Two of the primoids actually got hit by chunks of rock while evading the onslaught. Bonnie Bain, Jamaica Leith, Indra Singh and Maria Apple all took their opponents from behind, using the advantage of their trajectories to quickly dispatch their larger foes. Sally Smit got in a serious tiff with her opponent: the two wore each other down to the point where they were practically sitting in their pilot seats floating in space holding joy sticks. At some point, the alien enemy lost combat and thrust, but Smit took its last missile to the drive and had to eject her entire engine. Ree went down against his foe, losing the front of his fighter and being left with his vac suited feet sticking out. Manan found herself caught up against a much better pilot, but she went over to evade after losing her shield and managed to keep chunks of rock between her and her opponent, until it was joined by the other remaining reptiloid.

The two hunted Meena Manan around the ten meter chunk of rock at peculiarly slow speeds, and then all of a sudden they both took off, and the fighter behind them, which cut one in half and then neatly zapped the other, was Li Zan.

The freighters and the escorts were taking serious damage, but rocks continued to cascade in from odd angles and that was driving the attackers across fire lanes. One, then another, then another: three fighters went in on the Abstraction and three against the Quality, and the Abstraction gunners took out two of their three before they could get close.

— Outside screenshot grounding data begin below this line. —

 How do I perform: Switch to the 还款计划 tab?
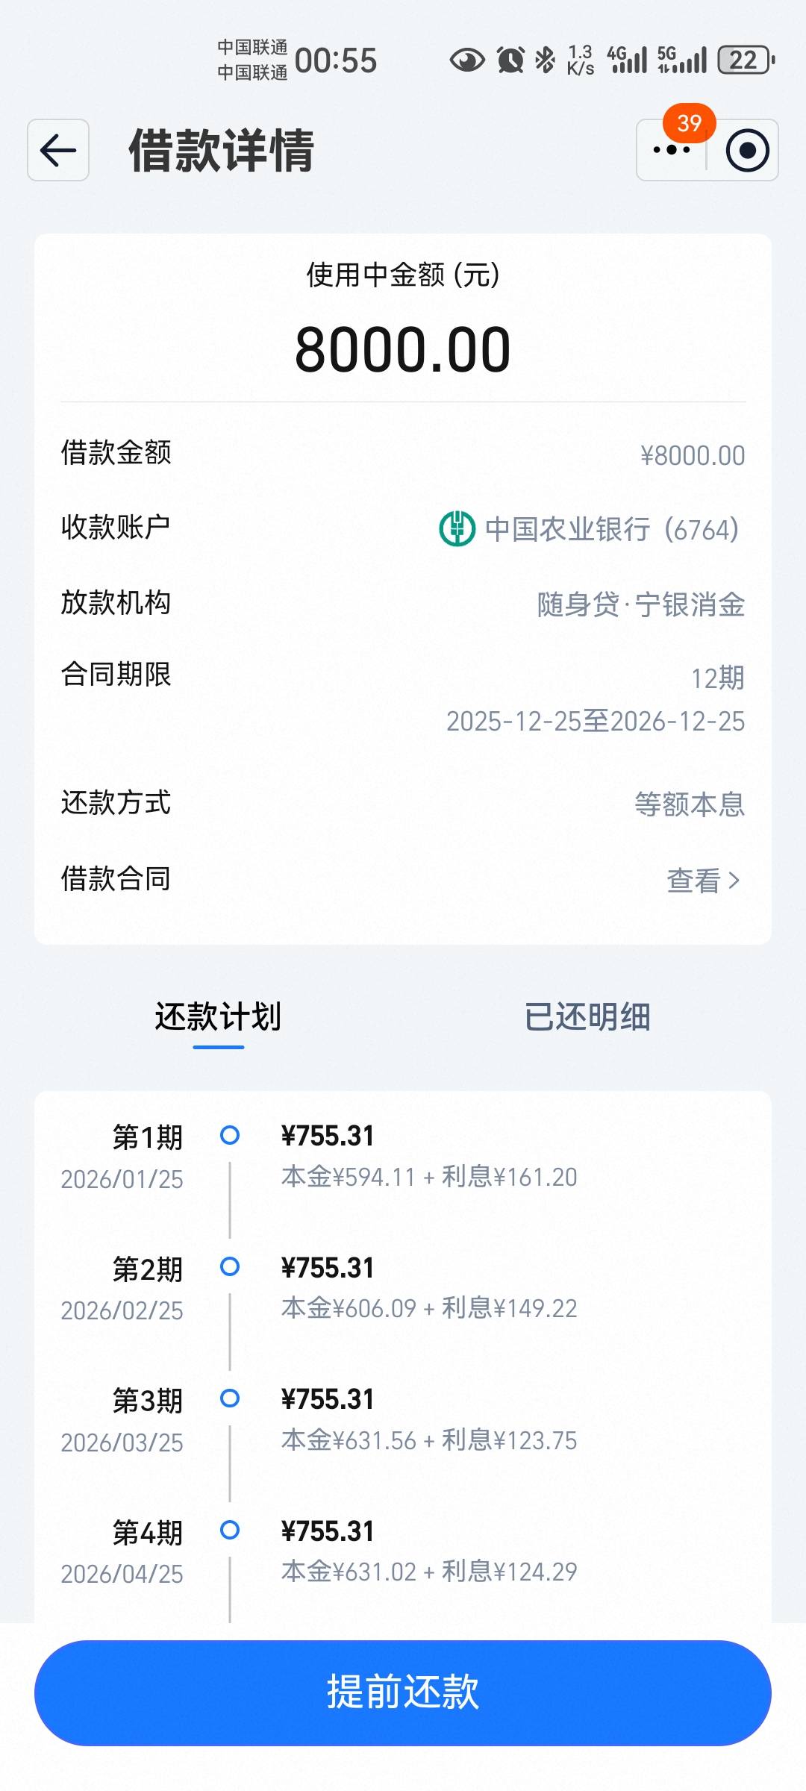(x=218, y=1017)
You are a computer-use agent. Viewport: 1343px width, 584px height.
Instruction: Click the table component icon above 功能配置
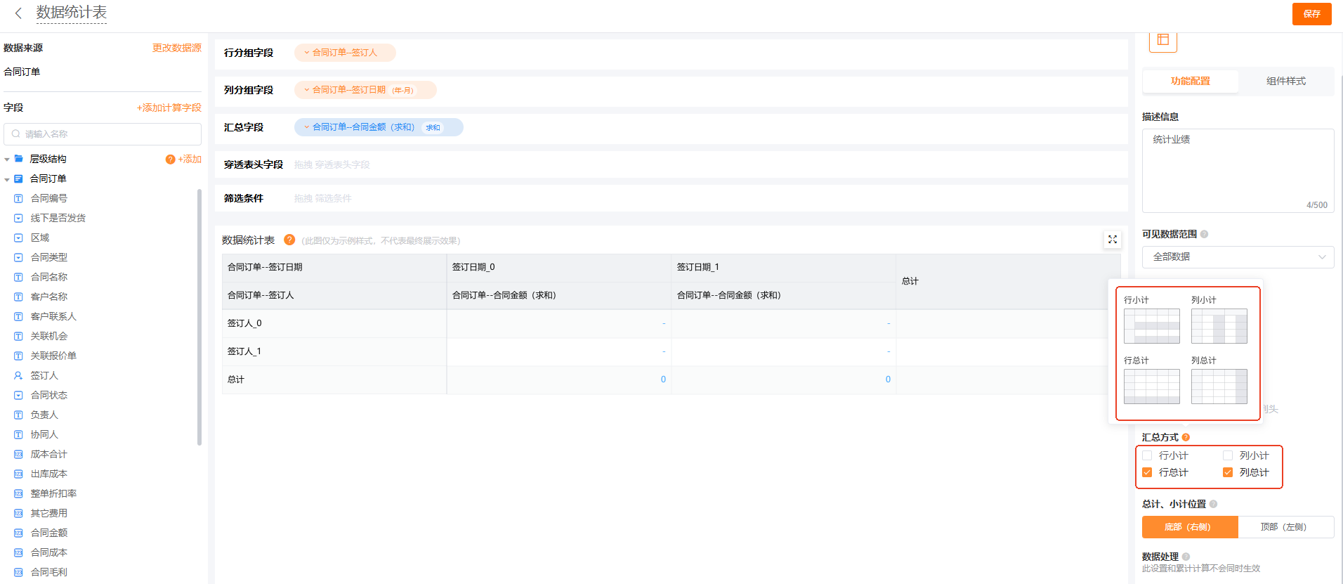pos(1162,40)
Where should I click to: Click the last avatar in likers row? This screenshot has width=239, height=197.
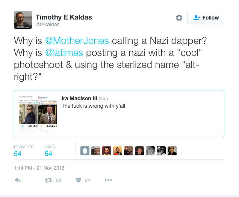[x=172, y=151]
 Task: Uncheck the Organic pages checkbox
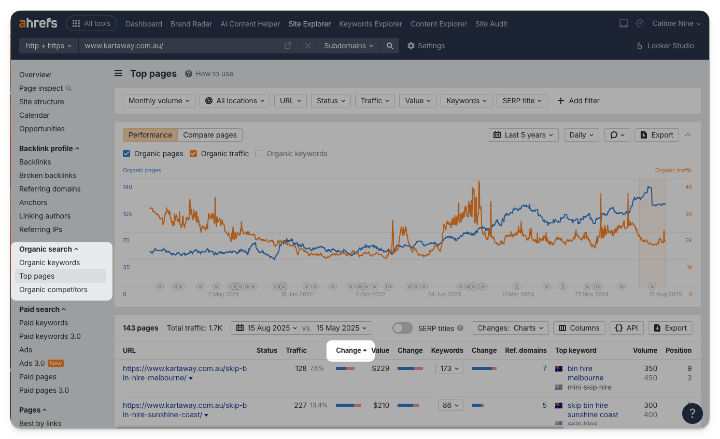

The Quality had a worse time, getting pounded close up by three enemies that it couldn’t hit. Tasmania and Greenland came up to its defense, but the enemy had discovered where the drive section was and were blasting it into overload. One of the fighters went down to the Greenland’s missiles. Then two Ghost 201s came firing up through the meteor cloud: Li Zan and Bonnie Bain, followed by Maria Apple, Indra Singh and Jamaica Leith. The last two enemy fighters were gone.

“Are they going to blow?” Alfred Kalkar asked Irah Chontz.

“Yes, they are going to blow,” said Chontz.

“When are they going to blow?”

“There’s a 50% chance they’ll last at least six minutes.”

“Let’s go in,” said Kalkar. “Fast rescue condition and let’s have red alert.” In thirty seconds Tasmania and the highly docile, highly fragile Quality were docking. In five more seconds, the hatchway was open. It took ninety more seconds to move the entire 8-person escort crew into Tasmania. Five more seconds and they were pushing away, while the Quality pushed the other way on auto pilot. Two minutes and ten seconds had passed, and another thirty-five seconds later the Quality blew up, drive first and then, a half second later, the rest of the systems all at once.

“All hands are safe and accounted for,” Jack Dott reported from main freight several minutes after the Quality blew.

“I don’t think we lost a single person,” said Irah Chontz. “Three fighters are disabled, but no one died.”

“That’s strange,” said Kalkar. “No dead? All we lost was machinery?”

“All we lost was machinery,” said Chontz.

“And it wasn’t my machinery,” said Kalkar. “Well, excellent. You know what’s stranger? Look what Su Park and her people have done.”

“Oh my goddess,” was the general consensus, as the photons from the explosion of the primoid battleship, moving at the speed of light, began to reach the freighter’s sensors.